Provided text:
>> START
UPDATED: The recent case of Ethan Couch, 16, out of Burleson, Texas has been previously addressed on this blog (here and here) in general terms of the fundamental unfairness and apparent bias of the plea deal and in psychological terms concerning both the social isolation wealth can engender and the consequent lack of empathy that creates. Let’s look at this in a little more detail as relates to justice and the corrosive effect such rulings have on social order. The pattern of facts in this case are critical to examining whether or not Couch’s sentence was just and inform whether or not such rulings are corrosive to society as a whole. To summarize:
Hollie Boyles, 52, Shelby Boyles, 21, Brian Jennings, 41, and Breanna Mitchell, 24, are the primary victims.
Just before midnight on June 15, 2013, Mitchell was driving west on Burleson-Retta Road when she had a blowout, forcing her pickup truck into a roadside ditch. Living nearby, Hollie and Shelby Boyles heard the blowout and went to render assistance. Jennings, a Burleson youth minister, was returning from his son’s high school graduation party when he stopped to assist Mitchell as well. All four were on the roadside when they were struck by a pickup truck driven by Ethan Couch. The Ford F-350 pickup was going between 65 and 70 miles per hour in a 40 mile per hour speed zone when it clipped Mitchell’s stranded truck before striking and killing the four bystanders. Couch’s truck then struck Jenning’s pickup truck (in which two young boys were waiting) sending it back into the roadway. There it collided with an eastbound Volkswagon carrying two Burleson girls before going off the south side of the road. Couch’s truck then flipped over, coming to rest against a tree on the north side of the road. Two other teenagers riding in the bed of Couch’s truck were thrown from the vehicle. One suffered broken bones and internal injuries. The other suffered a traumatic brain injury that left them unable to move or talk.
>> END
Problem set:
[a] Edit the stretch of the Ethan Couch post from "UPDATED: The recent" through "the primary victims.", putting "sentencing agreement" in place of "plea deal".
[b] According to the Ethan Couch post, how fast was Couch's pickup going when it clipped Mitchell's stranded truck?

Available data:
>> START
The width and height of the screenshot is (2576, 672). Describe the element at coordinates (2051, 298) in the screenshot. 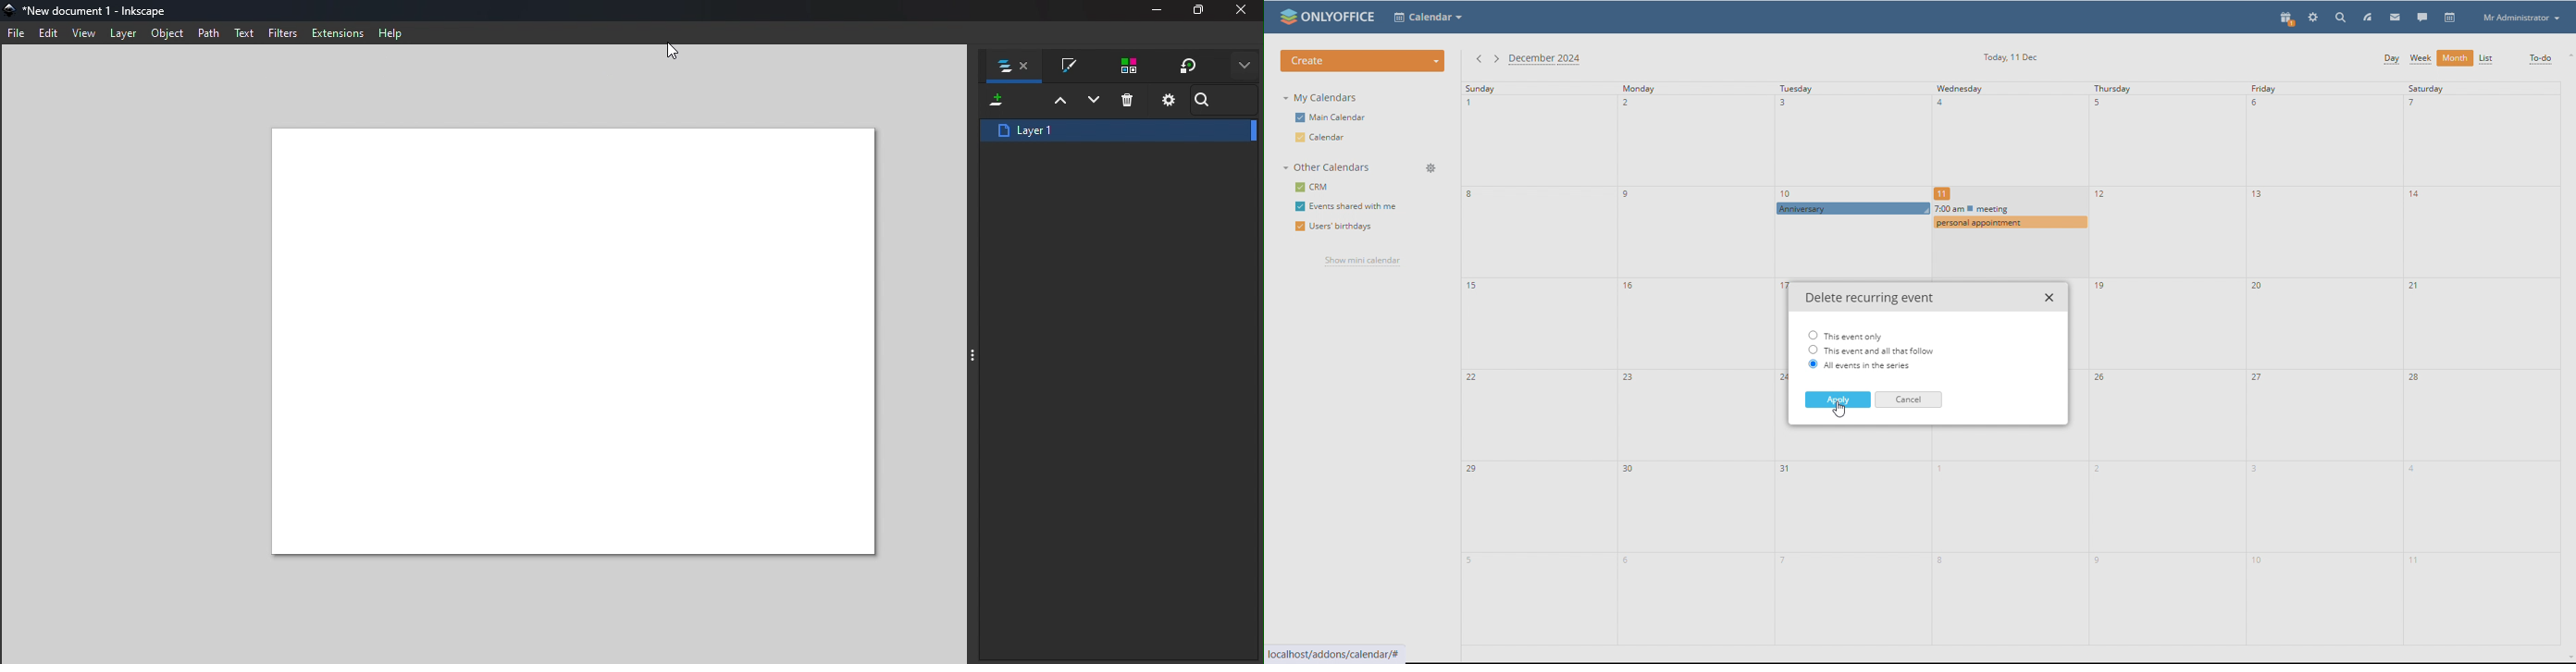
>> END
Set of answers:
[a]
UPDATED: The recent case of Ethan Couch, 16, out of Burleson, Texas has been previously addressed on this blog (here and here) in general terms of the fundamental unfairness and apparent bias of the sentencing agreement and in psychological terms concerning both the social isolation wealth can engender and the consequent lack of empathy that creates. Let’s look at this in a little more detail as relates to justice and the corrosive effect such rulings have on social order. The pattern of facts in this case are critical to examining whether or not Couch’s sentence was just and inform whether or not such rulings are corrosive to society as a whole. To summarize:
Hollie Boyles, 52, Shelby Boyles, 21, Brian Jennings, 41, and Breanna Mitchell, 24, are the primary victims.

[b] Between 65 and 70 miles per hour, in a 40 mile per hour speed zone.